Liberate Musabyimana, a community health worker, offers advice and care to people in the Rwandan village of Gatare. (Photograph by Amy Yee) 

In Gatare, a rural village in eastern Rwanda, Liberata Musabyimana stands out. She wears a distinctive uniform: a long, brightly colored dress patterned with anti-malaria slogans. She is one of 45,000 government-sponsored community health workers who serve the villages and towns of this East African country.

Musabyimana, a 35-year-old mother of two, is a primary school graduate. A village committee elected her to become a health worker, and the Rwandan government then trained her to provide basic care. Among other services, she can offer prenatal care, recognize the symptoms of malaria and tuberculosis, and refer people with serious illnesses to clinics and hospitals.

Health workers like Musabyimana play a central role in a health-care system that features a national insurance program—Mutuelles de Santé—that is a model of its kind. Through the program, even the poorest Rwandans can get professional medical care. In fact, Musabyimana herself was able to deliver her children in a hospital only because of her enrollment in the insurance plan. Not long ago, home delivery of babies was the norm in rural Rwanda. Hospital delivery, for people in villages like Gatare, was prohibitively expensive. Now, under Mutuelles de Santé, giving birth in a hospital costs just 400 Rwandan francs (about 53 cents); without insurance, it costs 4,000 francs (about $5.30).
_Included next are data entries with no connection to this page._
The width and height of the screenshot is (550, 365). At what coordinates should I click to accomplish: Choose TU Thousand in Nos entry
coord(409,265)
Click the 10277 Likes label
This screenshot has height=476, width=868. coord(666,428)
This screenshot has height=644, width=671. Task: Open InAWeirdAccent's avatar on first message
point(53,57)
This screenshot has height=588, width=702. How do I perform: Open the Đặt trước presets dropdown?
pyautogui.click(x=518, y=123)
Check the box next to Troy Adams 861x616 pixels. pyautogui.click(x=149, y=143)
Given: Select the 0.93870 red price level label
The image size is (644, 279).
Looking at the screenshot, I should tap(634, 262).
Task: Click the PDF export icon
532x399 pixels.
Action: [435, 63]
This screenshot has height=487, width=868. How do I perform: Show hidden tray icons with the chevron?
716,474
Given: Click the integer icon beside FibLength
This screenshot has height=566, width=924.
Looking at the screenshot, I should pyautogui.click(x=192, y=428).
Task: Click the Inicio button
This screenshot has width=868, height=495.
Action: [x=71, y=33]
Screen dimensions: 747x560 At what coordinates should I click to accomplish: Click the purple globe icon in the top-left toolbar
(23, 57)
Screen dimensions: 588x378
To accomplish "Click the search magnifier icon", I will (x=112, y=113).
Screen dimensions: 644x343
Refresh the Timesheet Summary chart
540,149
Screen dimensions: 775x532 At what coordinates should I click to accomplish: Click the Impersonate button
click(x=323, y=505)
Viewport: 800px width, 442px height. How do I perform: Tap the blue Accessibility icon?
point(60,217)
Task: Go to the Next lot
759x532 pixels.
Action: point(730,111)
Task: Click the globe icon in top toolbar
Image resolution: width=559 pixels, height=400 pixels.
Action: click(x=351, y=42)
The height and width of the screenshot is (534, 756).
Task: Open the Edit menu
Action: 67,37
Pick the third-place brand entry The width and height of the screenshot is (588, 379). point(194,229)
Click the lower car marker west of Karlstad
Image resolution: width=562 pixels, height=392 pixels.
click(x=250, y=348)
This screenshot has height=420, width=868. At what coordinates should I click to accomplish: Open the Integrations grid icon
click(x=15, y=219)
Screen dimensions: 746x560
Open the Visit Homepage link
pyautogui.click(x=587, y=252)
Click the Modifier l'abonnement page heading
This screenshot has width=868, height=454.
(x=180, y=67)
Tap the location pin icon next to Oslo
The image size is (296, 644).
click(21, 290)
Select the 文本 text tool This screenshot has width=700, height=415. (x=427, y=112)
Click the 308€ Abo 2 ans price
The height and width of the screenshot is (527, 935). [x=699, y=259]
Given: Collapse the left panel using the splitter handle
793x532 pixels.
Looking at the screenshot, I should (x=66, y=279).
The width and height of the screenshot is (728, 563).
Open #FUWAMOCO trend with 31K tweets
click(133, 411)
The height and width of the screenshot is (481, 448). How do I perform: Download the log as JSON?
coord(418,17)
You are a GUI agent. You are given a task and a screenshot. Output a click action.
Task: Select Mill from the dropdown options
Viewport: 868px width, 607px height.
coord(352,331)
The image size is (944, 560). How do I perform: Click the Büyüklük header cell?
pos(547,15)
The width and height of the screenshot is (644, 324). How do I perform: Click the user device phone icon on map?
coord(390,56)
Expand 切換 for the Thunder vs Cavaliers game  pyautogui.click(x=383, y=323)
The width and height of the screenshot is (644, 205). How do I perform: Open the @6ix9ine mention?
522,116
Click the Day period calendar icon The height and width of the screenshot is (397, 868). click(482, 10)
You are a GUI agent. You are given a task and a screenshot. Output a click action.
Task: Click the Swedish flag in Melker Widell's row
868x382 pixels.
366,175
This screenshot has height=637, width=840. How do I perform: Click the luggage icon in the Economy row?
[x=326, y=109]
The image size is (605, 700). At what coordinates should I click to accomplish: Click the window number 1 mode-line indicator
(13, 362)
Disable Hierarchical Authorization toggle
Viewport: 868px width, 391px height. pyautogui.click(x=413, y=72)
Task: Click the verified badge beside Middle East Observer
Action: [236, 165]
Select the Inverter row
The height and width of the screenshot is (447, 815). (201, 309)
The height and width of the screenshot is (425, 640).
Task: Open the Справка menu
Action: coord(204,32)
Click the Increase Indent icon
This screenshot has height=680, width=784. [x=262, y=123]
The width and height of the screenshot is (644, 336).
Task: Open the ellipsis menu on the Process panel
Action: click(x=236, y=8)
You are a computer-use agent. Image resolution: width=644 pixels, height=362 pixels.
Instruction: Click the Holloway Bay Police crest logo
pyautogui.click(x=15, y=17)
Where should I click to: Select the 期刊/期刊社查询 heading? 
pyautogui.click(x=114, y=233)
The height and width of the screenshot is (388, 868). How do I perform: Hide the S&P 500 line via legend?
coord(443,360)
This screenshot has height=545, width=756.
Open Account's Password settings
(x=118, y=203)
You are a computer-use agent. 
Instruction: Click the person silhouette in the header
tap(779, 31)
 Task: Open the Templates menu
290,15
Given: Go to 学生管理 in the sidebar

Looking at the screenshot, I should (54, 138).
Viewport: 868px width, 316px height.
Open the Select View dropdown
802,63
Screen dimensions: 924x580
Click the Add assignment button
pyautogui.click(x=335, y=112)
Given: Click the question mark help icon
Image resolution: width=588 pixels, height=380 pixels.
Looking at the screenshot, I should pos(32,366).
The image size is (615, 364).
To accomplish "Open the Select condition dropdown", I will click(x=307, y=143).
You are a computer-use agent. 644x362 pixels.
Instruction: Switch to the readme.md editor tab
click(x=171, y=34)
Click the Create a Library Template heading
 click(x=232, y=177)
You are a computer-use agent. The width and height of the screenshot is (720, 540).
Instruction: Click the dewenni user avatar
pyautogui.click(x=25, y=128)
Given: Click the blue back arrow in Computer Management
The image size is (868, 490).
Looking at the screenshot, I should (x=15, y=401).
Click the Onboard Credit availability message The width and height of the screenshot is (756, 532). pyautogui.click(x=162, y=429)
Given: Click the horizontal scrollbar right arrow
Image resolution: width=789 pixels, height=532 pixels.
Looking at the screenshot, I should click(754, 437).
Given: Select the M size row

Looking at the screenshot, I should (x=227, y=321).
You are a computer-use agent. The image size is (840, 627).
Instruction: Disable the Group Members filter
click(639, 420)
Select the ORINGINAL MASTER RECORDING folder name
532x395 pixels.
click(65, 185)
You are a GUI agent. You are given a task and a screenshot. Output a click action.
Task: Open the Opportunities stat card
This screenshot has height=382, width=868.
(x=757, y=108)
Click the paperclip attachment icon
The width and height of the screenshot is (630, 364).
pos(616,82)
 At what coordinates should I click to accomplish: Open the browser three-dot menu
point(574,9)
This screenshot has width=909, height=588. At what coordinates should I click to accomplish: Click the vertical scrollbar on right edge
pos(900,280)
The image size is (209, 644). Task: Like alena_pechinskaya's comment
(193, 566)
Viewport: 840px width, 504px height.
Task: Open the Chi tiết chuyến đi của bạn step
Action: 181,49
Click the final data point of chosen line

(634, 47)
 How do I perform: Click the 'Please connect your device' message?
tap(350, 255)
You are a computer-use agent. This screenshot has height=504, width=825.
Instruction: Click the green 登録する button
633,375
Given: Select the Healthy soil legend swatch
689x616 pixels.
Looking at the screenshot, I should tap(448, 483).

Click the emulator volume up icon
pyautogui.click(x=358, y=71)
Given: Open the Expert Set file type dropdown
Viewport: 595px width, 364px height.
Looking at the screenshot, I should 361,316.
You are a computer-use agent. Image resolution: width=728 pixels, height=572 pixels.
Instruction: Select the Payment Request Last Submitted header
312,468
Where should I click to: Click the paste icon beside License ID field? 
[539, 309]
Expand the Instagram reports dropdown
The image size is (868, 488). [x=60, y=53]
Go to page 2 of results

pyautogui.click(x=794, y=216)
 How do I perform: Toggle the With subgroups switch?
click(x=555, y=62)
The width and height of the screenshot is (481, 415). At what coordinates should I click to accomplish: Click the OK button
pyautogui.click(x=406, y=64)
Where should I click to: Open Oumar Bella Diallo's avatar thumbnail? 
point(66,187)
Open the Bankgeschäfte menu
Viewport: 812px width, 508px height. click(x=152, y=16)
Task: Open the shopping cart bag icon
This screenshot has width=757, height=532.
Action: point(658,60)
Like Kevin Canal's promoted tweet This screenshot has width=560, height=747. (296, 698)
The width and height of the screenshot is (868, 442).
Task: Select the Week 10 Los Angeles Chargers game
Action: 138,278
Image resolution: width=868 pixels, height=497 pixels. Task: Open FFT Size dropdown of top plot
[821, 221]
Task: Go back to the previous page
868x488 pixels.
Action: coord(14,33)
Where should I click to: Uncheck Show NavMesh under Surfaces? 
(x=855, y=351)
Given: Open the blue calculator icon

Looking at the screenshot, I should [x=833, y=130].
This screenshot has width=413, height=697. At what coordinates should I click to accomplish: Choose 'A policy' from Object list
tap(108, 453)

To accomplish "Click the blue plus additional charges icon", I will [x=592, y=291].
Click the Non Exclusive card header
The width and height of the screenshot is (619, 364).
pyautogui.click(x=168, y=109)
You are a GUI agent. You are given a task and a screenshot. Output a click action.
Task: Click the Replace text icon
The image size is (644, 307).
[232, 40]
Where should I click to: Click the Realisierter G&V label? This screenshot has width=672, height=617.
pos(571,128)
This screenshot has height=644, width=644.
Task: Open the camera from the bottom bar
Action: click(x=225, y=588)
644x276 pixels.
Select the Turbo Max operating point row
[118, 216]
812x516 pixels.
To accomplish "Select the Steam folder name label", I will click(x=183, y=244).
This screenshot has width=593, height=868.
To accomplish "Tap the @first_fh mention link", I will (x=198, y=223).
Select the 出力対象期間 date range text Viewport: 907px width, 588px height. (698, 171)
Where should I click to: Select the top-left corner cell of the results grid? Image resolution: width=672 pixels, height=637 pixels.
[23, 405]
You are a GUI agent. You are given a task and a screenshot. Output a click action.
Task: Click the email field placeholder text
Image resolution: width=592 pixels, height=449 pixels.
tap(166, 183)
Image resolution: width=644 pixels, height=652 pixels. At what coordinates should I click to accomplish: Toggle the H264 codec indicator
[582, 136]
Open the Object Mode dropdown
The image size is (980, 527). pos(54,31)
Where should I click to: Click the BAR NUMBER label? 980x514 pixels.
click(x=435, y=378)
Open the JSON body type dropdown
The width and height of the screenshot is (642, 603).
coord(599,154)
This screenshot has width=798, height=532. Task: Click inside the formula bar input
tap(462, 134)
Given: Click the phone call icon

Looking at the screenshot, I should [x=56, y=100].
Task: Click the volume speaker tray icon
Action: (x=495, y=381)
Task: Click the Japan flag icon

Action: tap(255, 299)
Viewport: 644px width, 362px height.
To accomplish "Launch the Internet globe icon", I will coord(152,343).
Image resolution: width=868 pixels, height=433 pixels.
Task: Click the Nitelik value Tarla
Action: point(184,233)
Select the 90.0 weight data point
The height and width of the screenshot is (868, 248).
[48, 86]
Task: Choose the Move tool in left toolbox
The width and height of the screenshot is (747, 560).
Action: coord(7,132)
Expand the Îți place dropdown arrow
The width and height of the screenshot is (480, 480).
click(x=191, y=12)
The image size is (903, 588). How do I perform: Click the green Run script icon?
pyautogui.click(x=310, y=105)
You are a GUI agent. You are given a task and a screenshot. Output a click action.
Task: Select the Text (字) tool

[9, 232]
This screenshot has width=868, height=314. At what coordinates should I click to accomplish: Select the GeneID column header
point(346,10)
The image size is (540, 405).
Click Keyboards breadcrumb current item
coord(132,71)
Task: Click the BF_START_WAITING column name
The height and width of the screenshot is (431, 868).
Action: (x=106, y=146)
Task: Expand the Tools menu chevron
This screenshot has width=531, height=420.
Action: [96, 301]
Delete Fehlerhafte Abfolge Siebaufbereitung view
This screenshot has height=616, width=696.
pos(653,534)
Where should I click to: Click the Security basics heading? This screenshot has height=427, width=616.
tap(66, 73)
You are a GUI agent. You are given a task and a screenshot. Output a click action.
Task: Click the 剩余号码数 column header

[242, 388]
The Rwandan government relies on frontline health workers to raise awareness of Mutuelles de Santé and to direct people to medical facilities where they can obtain services covered by the plan. For Musabyimana, helping people in her village to join and use the insurance program is a core part of her mission. “When you have easy access to health care, you don’t die at home,” she says.

Today, more than 90 percent of Rwandans have health insurance coverage. Mutuelles de Santé covers 81 percent of the country’s 11.2 million people, and about 10 percent of the population receives coverage from programs that serve government workers and military personnel. That coverage rate is by far the highest in Africa. And it is especially impressive for a country like Rwanda, where the per capita income is equivalent to less than $700 per year.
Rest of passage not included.